-- What you have to do --
Render all of the items below as a single numbered list, omitting any blank lines.

-- Data extract --
============================================================
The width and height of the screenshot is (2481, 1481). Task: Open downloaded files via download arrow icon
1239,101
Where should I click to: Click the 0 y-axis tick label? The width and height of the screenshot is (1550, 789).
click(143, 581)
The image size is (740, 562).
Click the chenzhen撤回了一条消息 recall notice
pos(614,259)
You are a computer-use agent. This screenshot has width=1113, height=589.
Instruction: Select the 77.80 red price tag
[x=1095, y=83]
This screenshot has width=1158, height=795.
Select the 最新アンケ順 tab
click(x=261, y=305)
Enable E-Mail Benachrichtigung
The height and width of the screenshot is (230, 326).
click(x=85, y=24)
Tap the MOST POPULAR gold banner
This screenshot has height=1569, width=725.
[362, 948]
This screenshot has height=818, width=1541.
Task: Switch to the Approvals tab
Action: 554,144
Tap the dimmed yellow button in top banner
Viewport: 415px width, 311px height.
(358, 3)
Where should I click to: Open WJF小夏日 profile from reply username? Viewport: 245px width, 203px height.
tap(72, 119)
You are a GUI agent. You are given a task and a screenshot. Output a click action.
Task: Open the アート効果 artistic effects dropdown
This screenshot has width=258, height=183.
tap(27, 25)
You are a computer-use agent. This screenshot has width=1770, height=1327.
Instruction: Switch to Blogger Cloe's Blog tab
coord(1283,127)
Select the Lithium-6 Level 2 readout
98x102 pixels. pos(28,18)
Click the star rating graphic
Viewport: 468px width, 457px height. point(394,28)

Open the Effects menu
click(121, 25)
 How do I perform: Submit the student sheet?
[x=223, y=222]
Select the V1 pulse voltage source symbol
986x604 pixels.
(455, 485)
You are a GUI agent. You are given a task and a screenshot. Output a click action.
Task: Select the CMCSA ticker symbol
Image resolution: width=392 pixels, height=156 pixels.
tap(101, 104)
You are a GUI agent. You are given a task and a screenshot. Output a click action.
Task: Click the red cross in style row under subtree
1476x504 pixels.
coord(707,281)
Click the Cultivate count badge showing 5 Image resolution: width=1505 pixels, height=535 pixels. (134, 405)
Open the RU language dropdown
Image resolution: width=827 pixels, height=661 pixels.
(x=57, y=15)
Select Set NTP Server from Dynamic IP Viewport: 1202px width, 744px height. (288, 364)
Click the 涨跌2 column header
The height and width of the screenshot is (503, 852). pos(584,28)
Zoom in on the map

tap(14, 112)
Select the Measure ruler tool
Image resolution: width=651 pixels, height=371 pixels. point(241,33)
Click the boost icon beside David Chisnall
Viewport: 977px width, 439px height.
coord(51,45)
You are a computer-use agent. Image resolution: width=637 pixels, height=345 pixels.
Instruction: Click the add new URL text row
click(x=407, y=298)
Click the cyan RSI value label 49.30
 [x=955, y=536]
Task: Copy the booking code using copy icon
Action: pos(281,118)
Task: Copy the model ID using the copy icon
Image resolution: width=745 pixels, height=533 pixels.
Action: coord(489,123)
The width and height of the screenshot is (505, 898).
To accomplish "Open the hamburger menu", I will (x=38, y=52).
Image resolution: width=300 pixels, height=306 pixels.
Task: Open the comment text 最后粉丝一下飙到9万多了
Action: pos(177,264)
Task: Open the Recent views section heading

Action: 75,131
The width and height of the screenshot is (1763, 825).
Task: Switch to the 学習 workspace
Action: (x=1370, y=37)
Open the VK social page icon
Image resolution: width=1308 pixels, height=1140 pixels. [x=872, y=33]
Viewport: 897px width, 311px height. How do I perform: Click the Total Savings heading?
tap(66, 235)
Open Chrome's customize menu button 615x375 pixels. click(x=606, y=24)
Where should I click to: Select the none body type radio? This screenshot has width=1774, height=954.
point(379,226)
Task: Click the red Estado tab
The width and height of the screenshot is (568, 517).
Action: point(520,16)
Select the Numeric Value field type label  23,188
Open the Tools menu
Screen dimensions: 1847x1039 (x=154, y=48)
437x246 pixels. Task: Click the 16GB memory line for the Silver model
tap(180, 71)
============================================================
-- Problem solution --
1. The width and height of the screenshot is (2481, 1481). Task: Open downloaded files via download arrow icon
2. 1239,101
3. Where should I click to: Click the 0 y-axis tick label? The width and height of the screenshot is (1550, 789).
4. click(143, 581)
5. The image size is (740, 562).
6. Click the chenzhen撤回了一条消息 recall notice
7. pos(614,259)
8. You are a computer-use agent. This screenshot has width=1113, height=589.
9. Instruction: Select the 77.80 red price tag
10. [x=1095, y=83]
11. This screenshot has width=1158, height=795.
12. Select the 最新アンケ順 tab
13. click(x=261, y=305)
14. Enable E-Mail Benachrichtigung
15. The height and width of the screenshot is (230, 326).
16. click(x=85, y=24)
17. Tap the MOST POPULAR gold banner
18. This screenshot has height=1569, width=725.
19. [362, 948]
20. This screenshot has height=818, width=1541.
21. Task: Switch to the Approvals tab
22. Action: 554,144
23. Tap the dimmed yellow button in top banner
24. Viewport: 415px width, 311px height.
25. (358, 3)
26. Where should I click to: Open WJF小夏日 profile from reply username? Viewport: 245px width, 203px height.
27. tap(72, 119)
28. You are a GUI agent. You are given a task and a screenshot. Output a click action.
29. Task: Open the アート効果 artistic effects dropdown
30. This screenshot has width=258, height=183.
31. tap(27, 25)
32. You are a computer-use agent. This screenshot has width=1770, height=1327.
33. Instruction: Switch to Blogger Cloe's Blog tab
34. coord(1283,127)
35. Select the Lithium-6 Level 2 readout
36. 98x102 pixels. pos(28,18)
37. Click the star rating graphic
38. Viewport: 468px width, 457px height. point(394,28)
39. Open the Effects menu
40. click(121, 25)
41.  How do I perform: Submit the student sheet?
42. [x=223, y=222]
43. Select the V1 pulse voltage source symbol
44. 986x604 pixels.
45. (455, 485)
46. You are a GUI agent. You are given a task and a screenshot. Output a click action.
47. Task: Select the CMCSA ticker symbol
48. Image resolution: width=392 pixels, height=156 pixels.
49. tap(101, 104)
50. You are a GUI agent. You are given a task and a screenshot. Output a click action.
51. Task: Click the red cross in style row under subtree
52. 1476x504 pixels.
53. coord(707,281)
54. Click the Cultivate count badge showing 5 Image resolution: width=1505 pixels, height=535 pixels. (134, 405)
55. Open the RU language dropdown
56. Image resolution: width=827 pixels, height=661 pixels.
57. (x=57, y=15)
58. Select Set NTP Server from Dynamic IP Viewport: 1202px width, 744px height. (288, 364)
59. Click the 涨跌2 column header
60. The height and width of the screenshot is (503, 852). pos(584,28)
61. Zoom in on the map
62. tap(14, 112)
63. Select the Measure ruler tool
64. Image resolution: width=651 pixels, height=371 pixels. point(241,33)
65. Click the boost icon beside David Chisnall
66. Viewport: 977px width, 439px height.
67. coord(51,45)
68. You are a computer-use agent. Image resolution: width=637 pixels, height=345 pixels.
69. Instruction: Click the add new URL text row
70. click(x=407, y=298)
71. Click the cyan RSI value label 49.30
72.  [x=955, y=536]
73. Task: Copy the booking code using copy icon
74. Action: pos(281,118)
75. Task: Copy the model ID using the copy icon
76. Image resolution: width=745 pixels, height=533 pixels.
77. Action: coord(489,123)
78. The width and height of the screenshot is (505, 898).
79. To accomplish "Open the hamburger menu", I will (x=38, y=52).
80. Image resolution: width=300 pixels, height=306 pixels.
81. Task: Open the comment text 最后粉丝一下飙到9万多了
82. Action: pos(177,264)
83. Task: Open the Recent views section heading
84. Action: 75,131
85. The width and height of the screenshot is (1763, 825).
86. Task: Switch to the 学習 workspace
87. Action: (x=1370, y=37)
88. Open the VK social page icon
89. Image resolution: width=1308 pixels, height=1140 pixels. [x=872, y=33]
90. Viewport: 897px width, 311px height. How do I perform: Click the Total Savings heading?
91. tap(66, 235)
92. Open Chrome's customize menu button 615x375 pixels. click(x=606, y=24)
93. Where should I click to: Select the none body type radio? This screenshot has width=1774, height=954.
94. point(379,226)
95. Task: Click the red Estado tab
96. The width and height of the screenshot is (568, 517).
97. Action: point(520,16)
98. Select the Numeric Value field type label  23,188
99. Open the Tools menu
100. Screen dimensions: 1847x1039 (x=154, y=48)
101. 437x246 pixels. Task: Click the 16GB memory line for the Silver model
102. tap(180, 71)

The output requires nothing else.